STUDY QUESTIONS >>
- A) In the article on the Brontë memorial, in what month and year was the stone tablet erected in Poets' Corner?
- B) Print the article on the Brontë memorial from "They were restored" up to and including "to paint them.".

PASSAGE PROVIDED >>
More than eight decades after it was installed, a memorial to the three 19th-century sibling novelists in London’s Westminster Abbey was amended Thursday to restore the diaereses – the two dots over the e in their surname.

The dots — which indicate that the name is pronounced “brontay” rather than “bront” — were omitted when the stone tablet commemorating Charlotte, Emily and Anne was erected in the abbey’s Poets’ Corner in October 1939, just after the outbreak of World War II.

They were restored after Brontë historian Sharon Wright, editor of the Brontë Society Gazette, raised the issue with Dean of Westminster David Hoyle. The abbey asked its stonemason to tap in the dots and its conservator to paint them.

“There’s no paper record for anyone complaining about this or mentioning this, so I just wanted to put it right, really,” Wright said. “These three Yorkshire women deserve their place here, but they also deserve to have their name spelled correctly.”

It’s believed the writers’ Irish father Patrick changed the spelling of his surname from Brunty or Prunty when he went to university in England.

Raised on the wild Yorkshire moors, all three sisters died before they were 40, leaving enduring novels including Charlotte’s “Jane Eyre,” Emily’s “Wuthering Heights” and Anne’s “The Tenant of Wildfell Hall.”

Rebecca Yorke, director of the Brontë Society, welcomed the restoration.

“As the Brontës and their work are loved and respected all over the world, it’s entirely appropriate that their name is spelled correctly on their memorial,” she said.

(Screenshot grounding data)
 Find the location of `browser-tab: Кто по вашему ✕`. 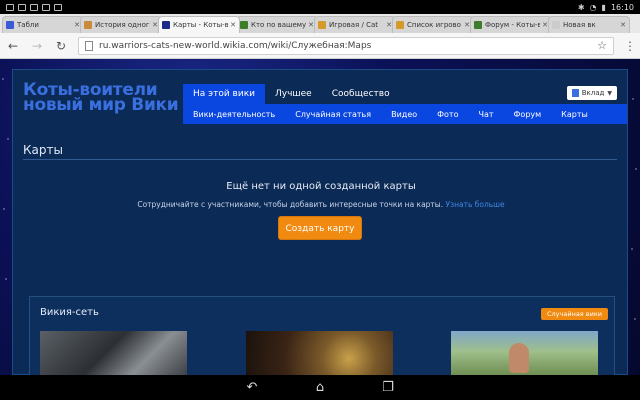

browser-tab: Кто по вашему ✕ is located at coordinates (277, 24).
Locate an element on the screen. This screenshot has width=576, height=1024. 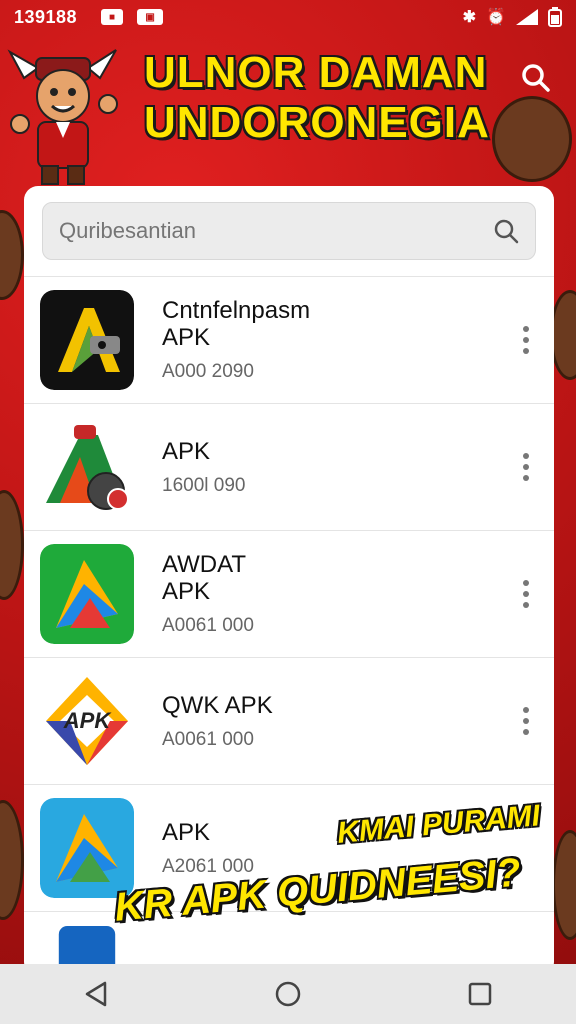
title-line-1: ULNOR DAMAN is located at coordinates (316, 72).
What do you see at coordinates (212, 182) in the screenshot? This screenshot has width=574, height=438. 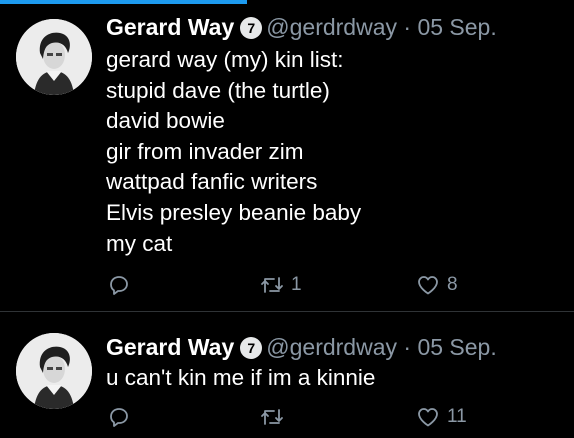 I see `tweet-text-line: wattpad fanfic writers` at bounding box center [212, 182].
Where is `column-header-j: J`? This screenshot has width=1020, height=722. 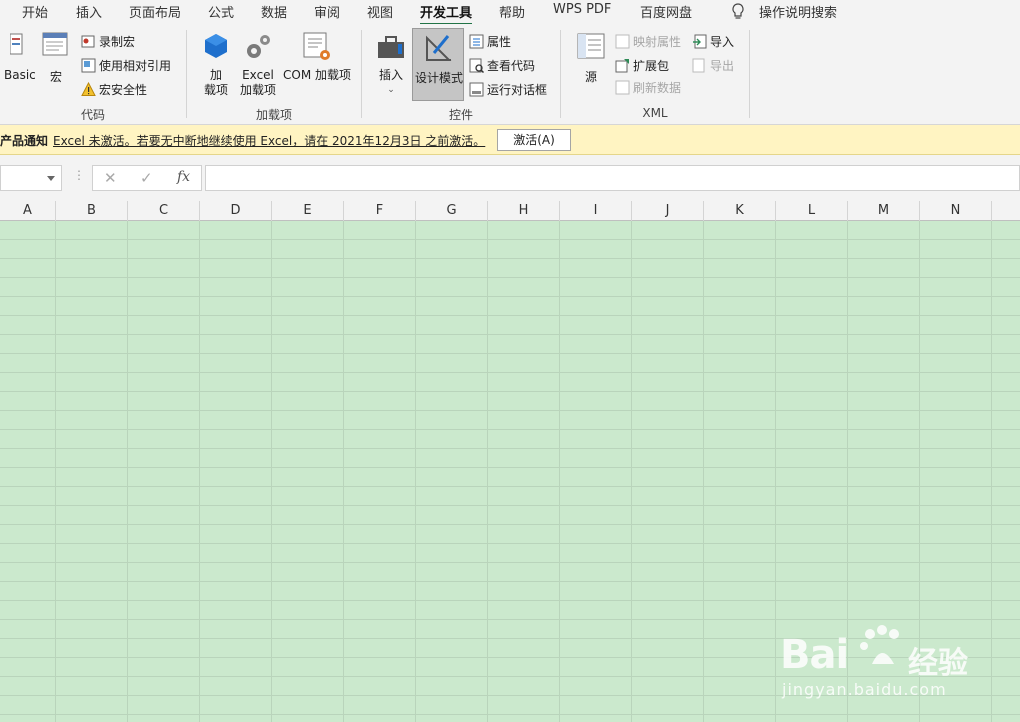 column-header-j: J is located at coordinates (668, 211).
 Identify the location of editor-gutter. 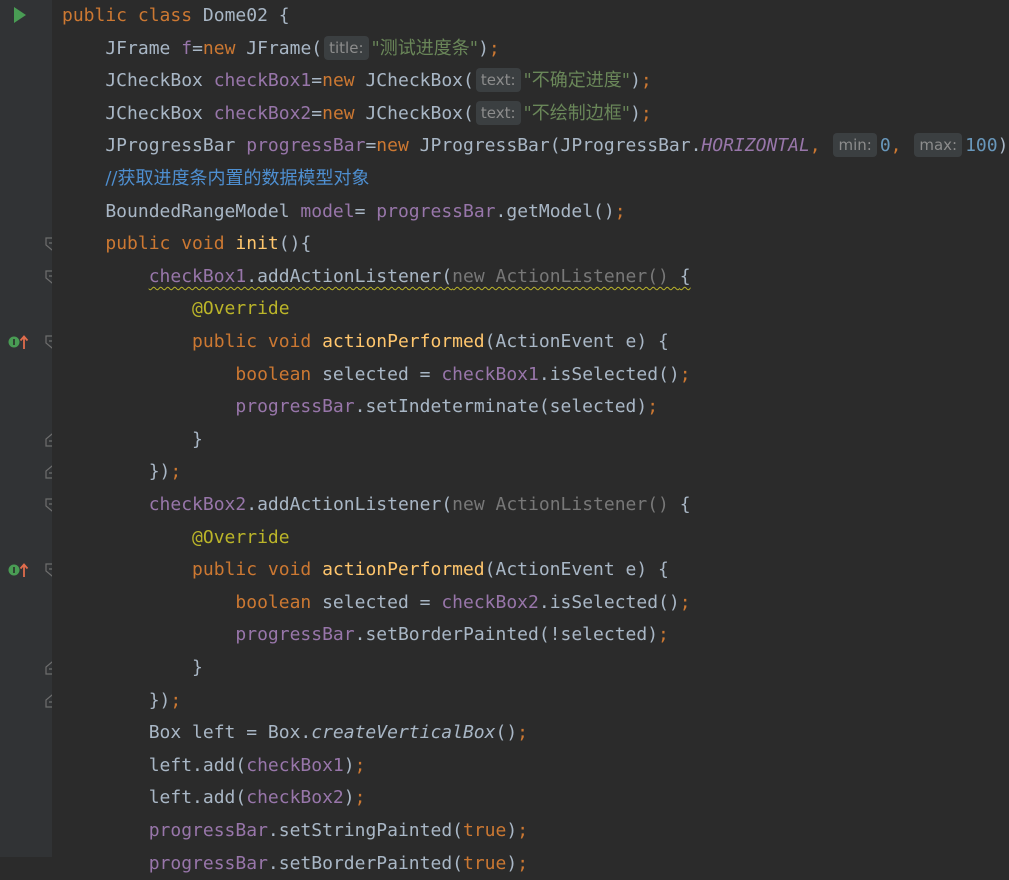
(30, 428).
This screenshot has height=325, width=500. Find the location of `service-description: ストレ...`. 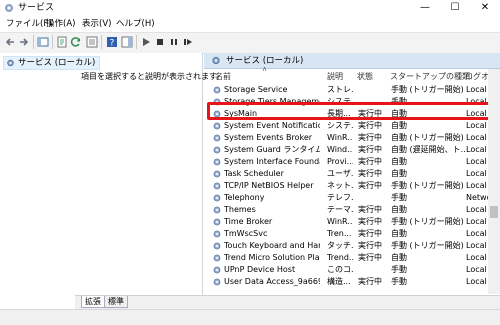

service-description: ストレ... is located at coordinates (340, 90).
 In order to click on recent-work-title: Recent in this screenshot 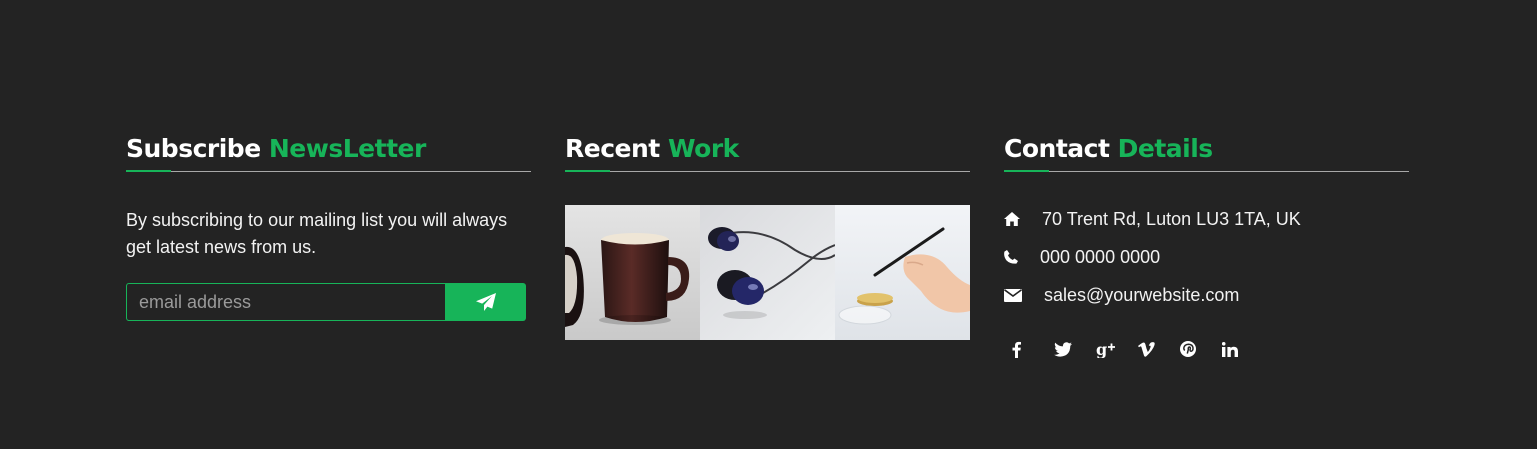, I will do `click(612, 148)`.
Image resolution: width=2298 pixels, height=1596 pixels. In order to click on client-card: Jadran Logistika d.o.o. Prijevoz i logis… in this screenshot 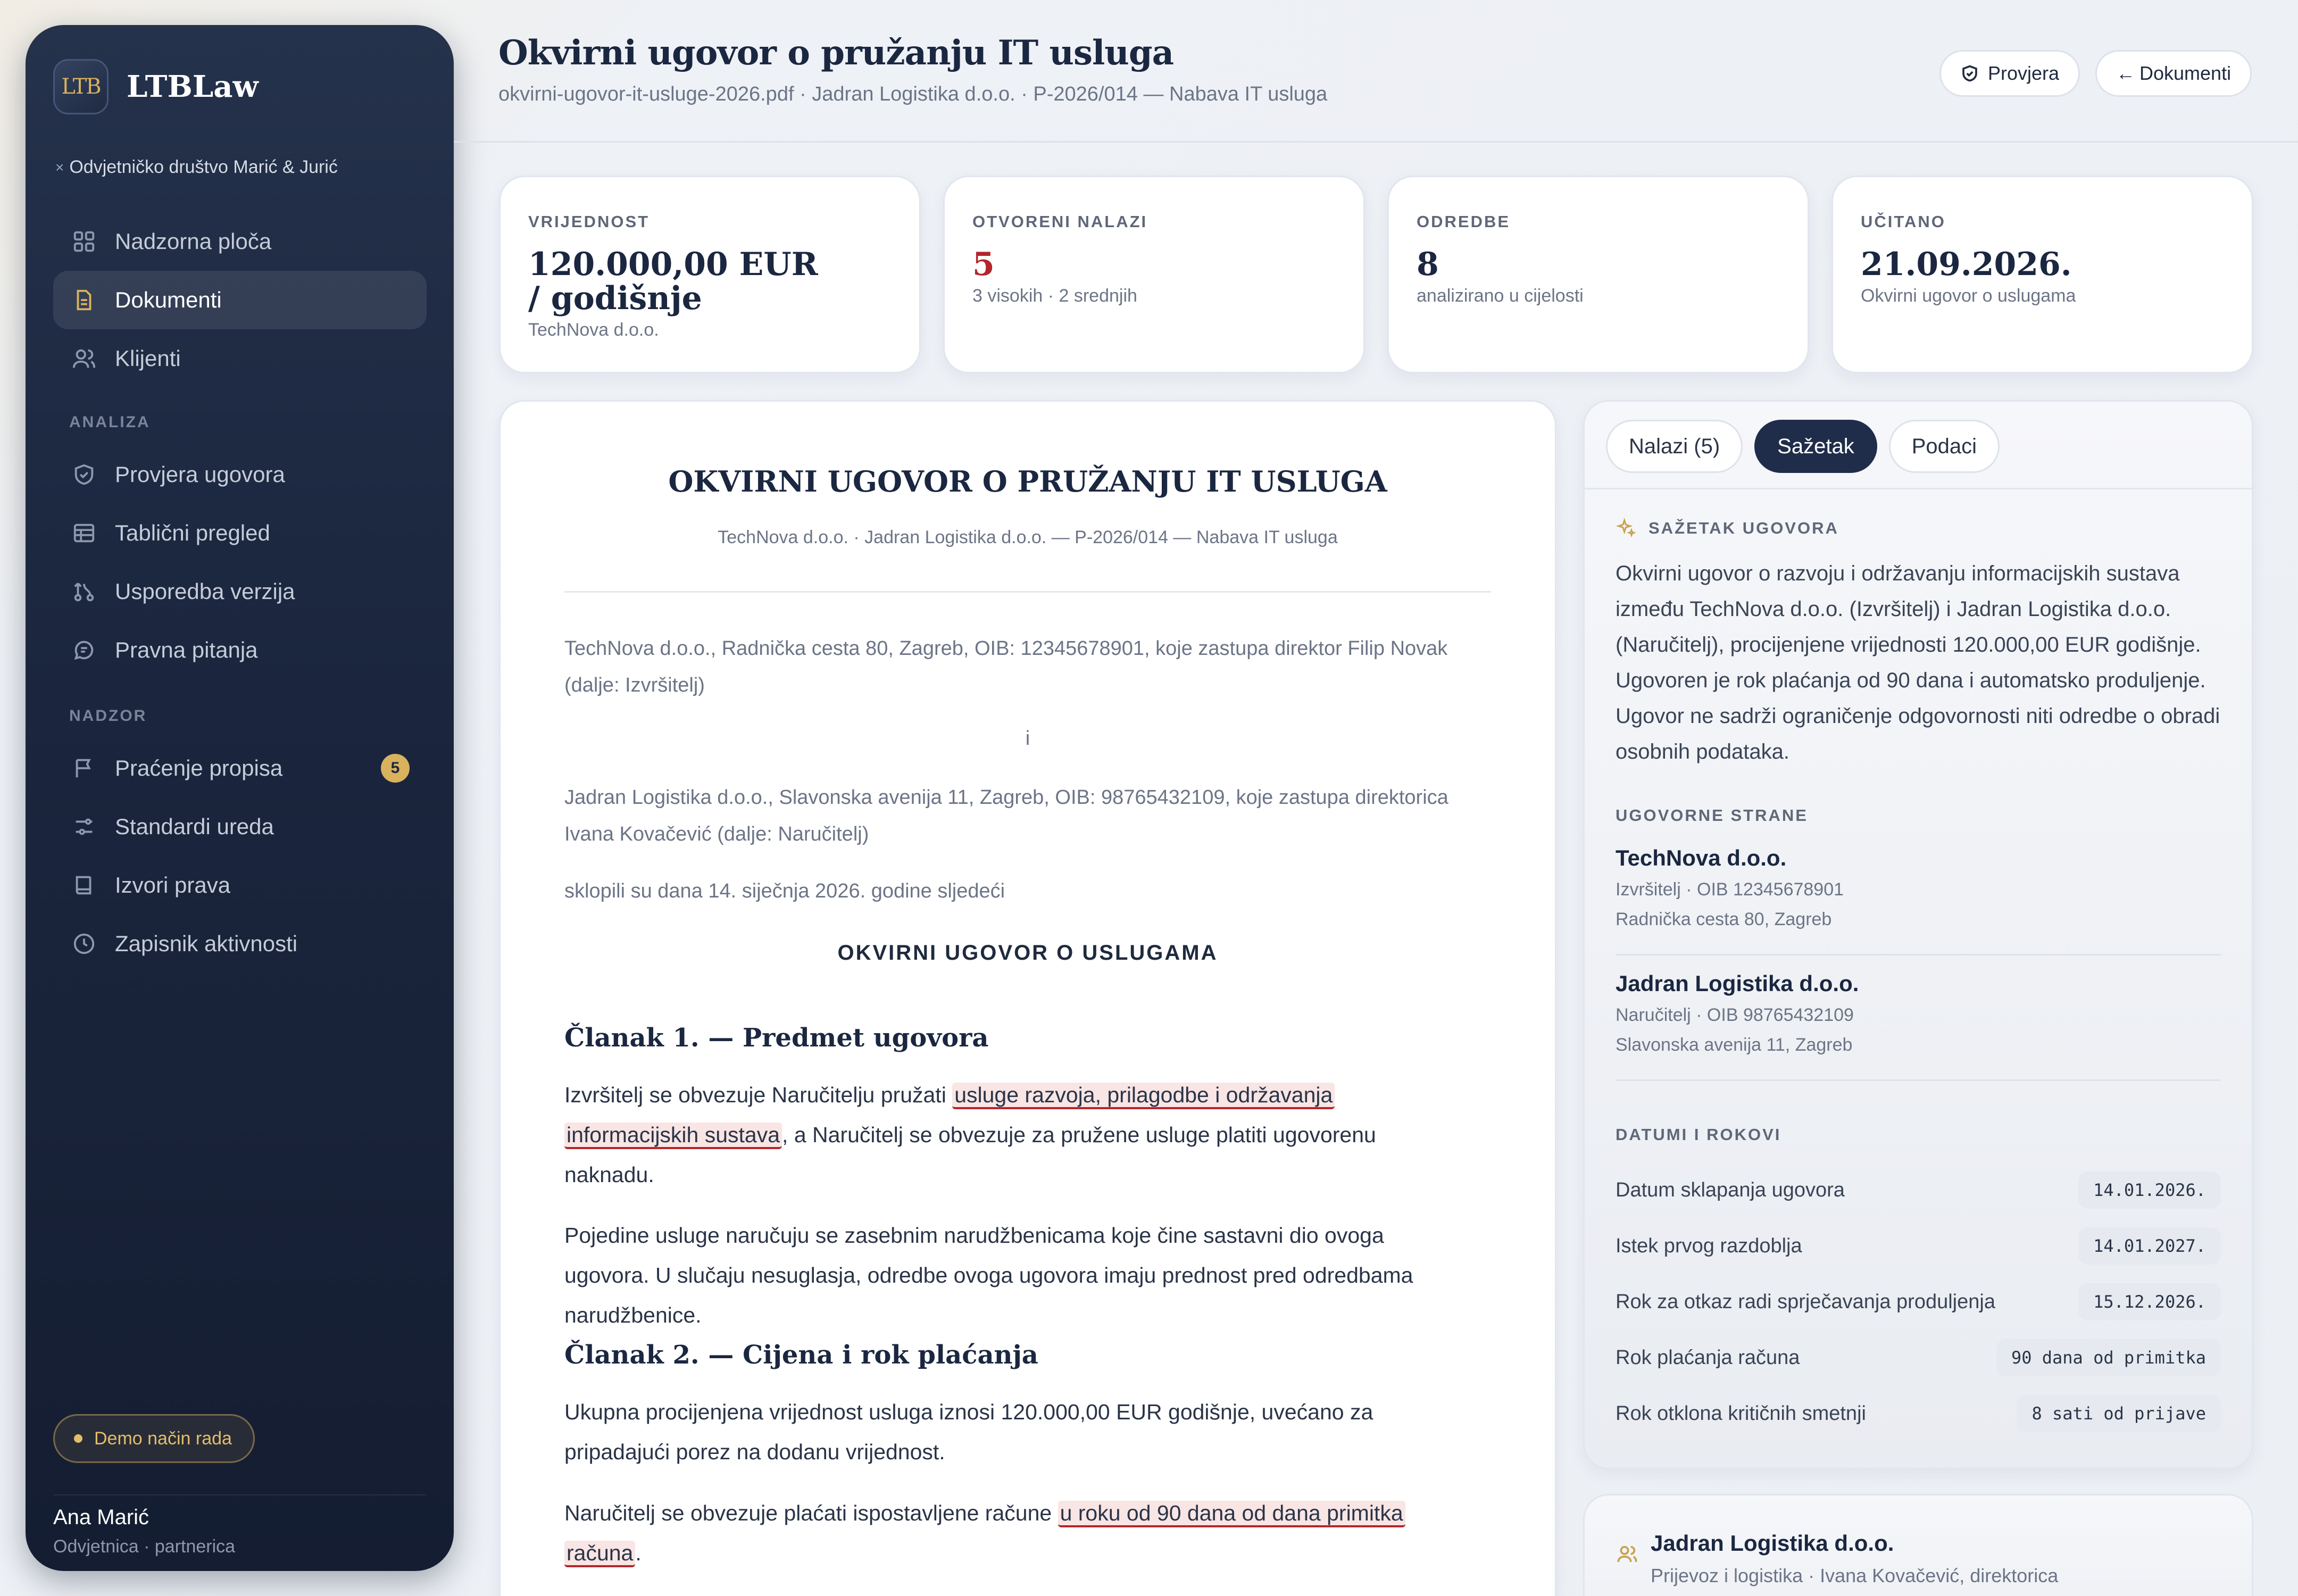, I will do `click(1918, 1545)`.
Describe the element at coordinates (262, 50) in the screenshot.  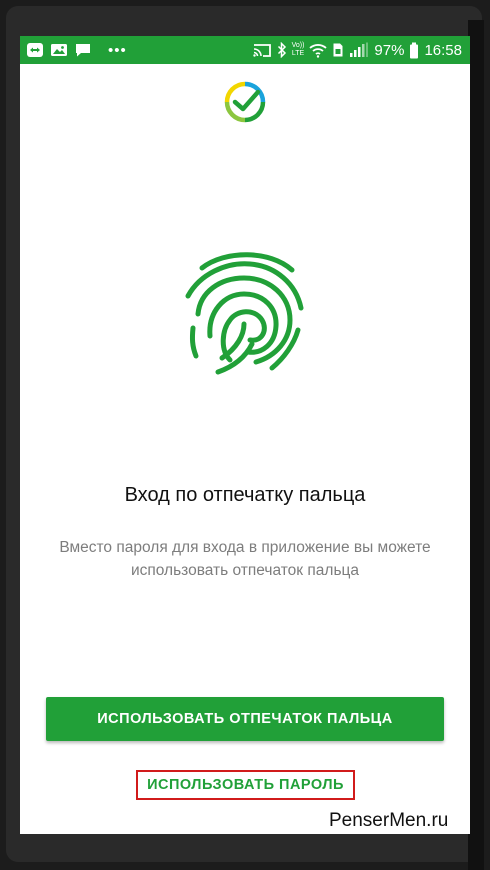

EXPECTED RESULTS >>
- A) October 1939

- B)
They were restored after Brontë historian Sharon Wright, editor of the Brontë Society Gazette, raised the issue with Dean of Westminster David Hoyle. The abbey asked its stonemason to tap in the dots and its conservator to paint them.